The lab is now working closely with Scientia Professor Perminder Sachdev from UNSW's School of Psychiatry to produce Alzheimer's, Huntington's and Parkinson's stem cell lines.
A paper outlining the breakthrough appears this month in the prestigious journal PLoS One.
First generated from human skin by Japanese scientists in 2007, iPS cells revolutionized stem cell research by potentially eliminating the need to harvest human embryos. Therapeutics derived from the iPS cells are also less prone to immune rejection than those using embryonic stem cells because they are derived entirely from the patient.
However, the Japanese process required the use of lentiviruses, which raised concerns about the introduction of viral DNA sequences into the genome of the recipient cell, increasing the likelihood of future cancers and other mutations.
The technique developed at UNSW's Stem Cell Lab circumvents this danger, A/Professor Sidhu said. "Because we have bypassed having to use viral particles or any genetic manipulation, the fear of mutations like cancer is almost negligible," he said.
In the two-stage process, reagents were first used to bring about epigenetic changes in human skin cells. This was followed by treatment with an embryonic stem cell extract to induce reprogramming and pluripotency.

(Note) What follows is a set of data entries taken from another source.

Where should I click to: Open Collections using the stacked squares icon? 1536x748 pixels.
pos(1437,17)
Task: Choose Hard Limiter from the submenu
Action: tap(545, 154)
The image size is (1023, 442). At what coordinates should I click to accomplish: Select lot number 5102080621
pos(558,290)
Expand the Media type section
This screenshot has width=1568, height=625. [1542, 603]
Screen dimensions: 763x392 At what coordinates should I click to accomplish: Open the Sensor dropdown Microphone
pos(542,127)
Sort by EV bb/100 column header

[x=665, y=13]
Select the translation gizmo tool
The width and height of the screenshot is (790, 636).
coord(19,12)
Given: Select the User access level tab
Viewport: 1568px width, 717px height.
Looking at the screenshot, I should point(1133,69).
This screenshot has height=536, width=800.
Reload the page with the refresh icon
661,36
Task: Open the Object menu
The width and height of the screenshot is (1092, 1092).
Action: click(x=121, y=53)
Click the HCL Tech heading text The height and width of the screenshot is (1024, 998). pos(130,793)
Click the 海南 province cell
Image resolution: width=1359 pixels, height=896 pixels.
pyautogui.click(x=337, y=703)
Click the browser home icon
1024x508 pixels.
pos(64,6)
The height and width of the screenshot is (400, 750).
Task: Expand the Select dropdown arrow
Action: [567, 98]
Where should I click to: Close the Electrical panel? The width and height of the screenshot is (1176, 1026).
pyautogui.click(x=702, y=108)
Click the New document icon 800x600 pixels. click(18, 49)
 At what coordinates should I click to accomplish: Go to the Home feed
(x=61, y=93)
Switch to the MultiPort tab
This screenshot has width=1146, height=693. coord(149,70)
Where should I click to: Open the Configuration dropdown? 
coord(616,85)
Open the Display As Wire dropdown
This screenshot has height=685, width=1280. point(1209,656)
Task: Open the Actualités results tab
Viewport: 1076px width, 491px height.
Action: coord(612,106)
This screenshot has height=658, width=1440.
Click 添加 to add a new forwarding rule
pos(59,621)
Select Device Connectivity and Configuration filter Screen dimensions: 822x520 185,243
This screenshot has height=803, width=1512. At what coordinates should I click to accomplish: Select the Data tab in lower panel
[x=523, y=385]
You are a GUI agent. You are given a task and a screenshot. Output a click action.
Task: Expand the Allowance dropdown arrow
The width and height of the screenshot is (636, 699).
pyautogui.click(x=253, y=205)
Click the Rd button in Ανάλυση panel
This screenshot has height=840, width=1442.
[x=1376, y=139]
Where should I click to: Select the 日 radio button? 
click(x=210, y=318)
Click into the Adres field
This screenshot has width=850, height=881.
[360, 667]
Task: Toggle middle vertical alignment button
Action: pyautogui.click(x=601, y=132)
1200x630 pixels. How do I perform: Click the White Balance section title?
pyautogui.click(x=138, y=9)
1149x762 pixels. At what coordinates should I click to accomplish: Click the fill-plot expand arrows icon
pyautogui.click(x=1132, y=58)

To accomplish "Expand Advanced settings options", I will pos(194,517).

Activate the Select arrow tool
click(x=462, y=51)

While the breakthrough technique makes the use of iPS cells in human therapies more likely, Professor Sidhu said it was still too early to assume they were the preferred alternative to embryonic stem cells.
"The iPS cells we've created appear very similar to embryonic stem cells, but they also exhibit variability and instability in culture. The next step is to make these cells suitable for long-term propagation, so they can be used in therapies," A/Professor Sidhu said.
The study forms the basis of the PhD work of Jin Han, funded by UNSW Medicine and an Australian Postgraduate Award.